What to work on.
a - Translate this sentence from the article on Salford during the pandemic into Spanish: "The money raised will be used to buy gifts, toys, and food hampers for those residents that the charity supports."
b - For each statement below, say whether the article on Salford during the pandemic agrees with it, answering yes or no and quoting the deciding words: (i) The Spirit Of Salford Community Awards opened for nominations last month. (ii) Community Pride CIC has been supporting 100 people with meals. (iii) Sarah Whitehead chaired a charity duck race.
c - Return the passage of the article on Salford during the pandemic that begins at the words "No one doubts" and ends after the words "given so much.", copying it word for word.

Excerpt provided.

'''

It’s fair to say 2020 hasn’t been great. It’s been almost a year since the current novel coronavirus (Covid-19) began. What followed has been a year of tough restrictions and Lockdowns, changing how many have had to operate.

No one doubts COVID is one of the biggest threats faced in recent memory, yet amidst the anxiety and confusion, the pandemic has also brought with it a sense of solidarity.

It has inspired generosity among individuals and unity among communities in an unprecedented way – especially in Salford.

As of last month, the annual ‘Spirit Of Salford Community Awards’ opened for nominations.

On the official website, it says that ‘the awards will be an opportunity to pay tribute to the people and public services that have made a difference in Salford in these recent difficult times’.

It celebrates the great work individuals and community groups have done over the year and gives people the opportunity to give a little back to those who have given so much.

Community Pride

Sarah Whitehead is the Director of the charity ‘Community Pride CIC‘, her organisation do a lot of community-based research and campaign work to tackle poverty in Salford and the UK.

“During the pandemic we have helped local people to set up a community meal service and a mutual aid support network which has responded to the needs of 1000s of Salford residents struggling during this pandemic.” said Sarah.

Recently, Sarah has also chaired a charity duck race as a fundraiser for people struggling over the Christmas Period:

“The reason for holding the fundraiser is because we have a database of 50 people we have been supporting with meals for the past 7 months – some are elderly living alone, living with long term illnesses or struggling financially and we would like to be able to help them a bit more during the Christmas period.

“For these people, Christmas can be difficult at the best of times due to loneliness and anxiety. During a pandemic, loneliness and anxiety are heightened and it really is impacting on peoples mental health and emotional wellbeing.”

The money raised will be used to buy gifts, toys, and food hampers for those residents that the charity supports.

'''

Information supplied.
'''

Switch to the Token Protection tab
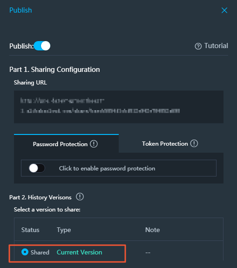Viewport: 237px width, 268px height. [x=171, y=144]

'''

Outputs in order.
a - El dinero recaudado se utilizará para comprar regalos, juguetes y cestas de alimentos para los residentes a los que apoya la organización benéfica.

b -
(i) Yes: "As of last month, the annual ‘Spirit Of Salford Community Awards’ opened for nominations."
(ii) No: "we have a database of 50 people we have been supporting with meals for the past 7 months"
(iii) Yes: "Sarah has also chaired a charity duck race as a fundraiser for people struggling over the Christmas Period"

c -
No one doubts COVID is one of the biggest threats faced in recent memory, yet amidst the anxiety and confusion, the pandemic has also brought with it a sense of solidarity.

It has inspired generosity among individuals and unity among communities in an unprecedented way – especially in Salford.

As of last month, the annual ‘Spirit Of Salford Community Awards’ opened for nominations.

On the official website, it says that ‘the awards will be an opportunity to pay tribute to the people and public services that have made a difference in Salford in these recent difficult times’.

It celebrates the great work individuals and community groups have done over the year and gives people the opportunity to give a little back to those who have given so much.